Data: 2006-01-24 17:29:04
Temat: Re: O znęcaniu się nad dziećmi.... [Było: Re: Dorośli(imprezki) i dzieci...]
Od: "Nixe" <n...@f...peel>
Pokaż wszystkie nagłówki
W wiadomości <news:dr5nhq$3lg$1@news.onet.pl>
Iwon(k)a <i...@p...onet.pl> pisze:
> nie mowie o doslownej dyskusji w kilkulatkiem ale o caloksztalcie
> traktowania dziecka. Bo o tym pisala Miranka i na tenze frg odpisala
> Elske.
Ale ten fragment dotyczy, jak mniemam, właśnie spotkania, a nie całokształtu
traktowania dziecka.
"JA chcę się zabawić, JA mam prawo, to MÓJ dom, jak chcę to MI wolno, a
dziecko nie ma nic do gadania"
> ale jesli juz tylko o tym chcesz mowic, to uwazam, iz zdanie
> 5 latka jak najbardziej wezme pod uwage, bo dlaczego niby nie?
A niby dlaczego tak?
Co da Ci zdanie 5-latka w sytuacji, gdy po prostu chcesz się spotkać ze
swoimi znajomymi i masz do tego pełne prawo?
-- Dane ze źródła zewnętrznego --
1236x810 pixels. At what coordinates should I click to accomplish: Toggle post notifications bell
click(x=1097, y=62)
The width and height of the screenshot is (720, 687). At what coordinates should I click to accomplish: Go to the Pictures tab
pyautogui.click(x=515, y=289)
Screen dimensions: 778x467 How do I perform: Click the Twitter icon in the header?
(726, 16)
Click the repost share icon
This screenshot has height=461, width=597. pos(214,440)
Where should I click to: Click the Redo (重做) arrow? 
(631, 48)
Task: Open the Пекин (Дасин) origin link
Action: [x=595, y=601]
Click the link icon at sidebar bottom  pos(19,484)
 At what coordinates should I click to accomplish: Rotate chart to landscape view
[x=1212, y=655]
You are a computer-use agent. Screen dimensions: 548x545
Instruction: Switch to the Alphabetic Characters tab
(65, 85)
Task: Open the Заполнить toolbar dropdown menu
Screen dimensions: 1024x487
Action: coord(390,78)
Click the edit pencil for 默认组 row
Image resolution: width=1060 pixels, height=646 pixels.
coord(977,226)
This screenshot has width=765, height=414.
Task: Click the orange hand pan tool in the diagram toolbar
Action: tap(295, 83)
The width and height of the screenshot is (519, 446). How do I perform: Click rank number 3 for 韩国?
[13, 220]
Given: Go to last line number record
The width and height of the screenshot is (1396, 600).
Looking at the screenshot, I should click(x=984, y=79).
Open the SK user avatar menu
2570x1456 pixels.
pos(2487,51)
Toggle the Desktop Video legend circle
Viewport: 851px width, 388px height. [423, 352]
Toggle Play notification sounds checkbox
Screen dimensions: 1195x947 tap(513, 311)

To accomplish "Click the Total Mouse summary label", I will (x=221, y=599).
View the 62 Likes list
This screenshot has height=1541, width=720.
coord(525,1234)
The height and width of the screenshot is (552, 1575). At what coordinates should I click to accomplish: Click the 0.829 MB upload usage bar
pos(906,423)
I w jakim przypadku będziesz to
jego zdanie respektować i imprezy nie urządzisz?
>>> "Przez pół zycia ja sie dostosowuję do dziecka - jeśli ono
>>> dostosuje się czasem do mnie (a nawet częściej niż czasem) to nie
>>> umrze od tego"
>> I to jest to "odgrywanie się" na kimś?
> a nie jest? "ja ja sie posiecilam to teraz ty...." co to jest?
Nie wiem, co to jest, ale na pewno nie jest to "odgrywanie się"
"Odegrać się" na kimś oznacza tylko tyle, co zemścić się
>> A czy to, że dziecko nie pchało się na świat oznacza, że nie musi
>> liczyć się ze zdaniem rodziców i dostosowywać się do nich, jeśli
>> jest taka potrzeba?
> oczywiscie, ze powinno, ale nie jednostronnie tylko dlatego, ze
> mamusi sie bidulka musiala jakos poswiecac i zycie dostosowywac.
> chodzi o motyw tego "powinno"
Nie_tylko_dlatego.
_Również_dlatego.
Dlatego, że dzięki matce i ojcu ma to, co ma.
Ty nie czujesz wdzięczności do rodziców za to, że jesteś i za to kim jesteś
teraz?
Uważasz, że masz to tylko i wyłącznie dzięki sobie, albo, że poświęcenie z
ich strony defaultowo Ci się należało?